— start of EXCERPT —

Re: IDs - make them case sensitive from Rick Jelliffe on 1997-06-27 (w3c-sgml-wg@w3.org from June 1997)

From: Rick Jelliffe <ricko@allette.com.au>
Date: Sat, 28 Jun 1997 04:00:16 +1000
To: <w3c-sgml-wg@w3.org>
Message-Id: <199706271823.EAA11037@jawa.chilli.net.au>
> From: Bert Bos <bert@w3.org>

> A proposal:
> 
> * Make the values of ID attributes case-sensitive

It is a fair proposal, and a well-troden path. The basic reason
why not is that it introduces a whole new class of frustrating 
errors for users, especially users coming from the PC world, who
assume that identifiers are case-insensitive as a matter of course.
 
> The HTML WG recently studied the issue. In summary:
> 
>   - current browsers don't consider <A NAME="xxx"> to be a
>     target for <A HREF="#XXX">

In SGML, in most DTDs entity references are case sensistive
(to get a difference between &Aumlaut; and &aumlaut;), but
other names (e.g. the GIs of elements aren't).  Of course,
SGML lets you pick the case behaviour, and after 10 years
people still predominantly choose case-insensitive names.

>   - there is no way to determine the language of an ID,
>     therefore the case-mapping rules aren't known either.
>     Any mapping rule will surprise some people.

Software that is predictable will surprise some people :-)

The Unicode 2.0 book (p.4-2) notes "in general, the vast majority
of case mappings are uniform accross languages".

— end of EXCERPT —
— start of COLLECTED DATA —

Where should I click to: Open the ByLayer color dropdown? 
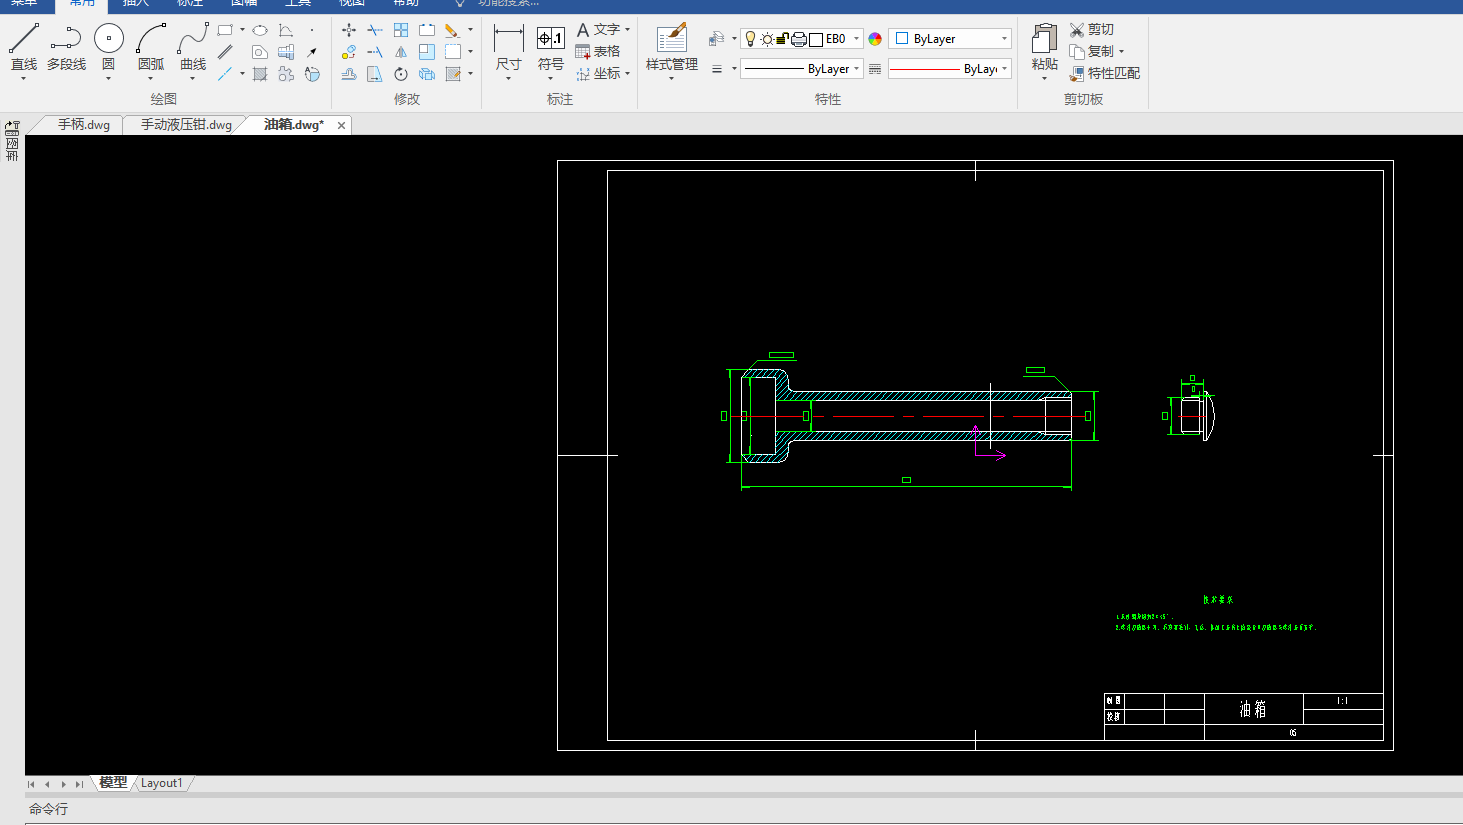point(1004,39)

— end of COLLECTED DATA —

▸ WRITTEN TASKS
1. Do these statements agree with the reply on case-sensitive IDs? Answer yes or no for each, quoting the words of the reply that decide it. (a) According to the reply, after 10 years people mostly choose case-sensitive names. (b) The reply says users coming from the PC world assume identifiers are case-insensitive. (c) The reply says SGML does not let you choose the case behavior.
2. Print the part of the reply on case-sensitive IDs from "It is a fair" to "matter of course.".

▸ EXERCISE SOLUTIONS
1.
(a) No: "after 10 years people still predominantly choose case-insensitive names."
(b) Yes: "especially users coming from the PC world, who assume that identifiers are case-insensitive as a matter of course."
(c) No: "SGML lets you pick the case behaviour"

2.
It is a fair proposal, and a well-troden path. The basic reason
why not is that it introduces a whole new class of frustrating 
errors for users, especially users coming from the PC world, who
assume that identifiers are case-insensitive as a matter of course.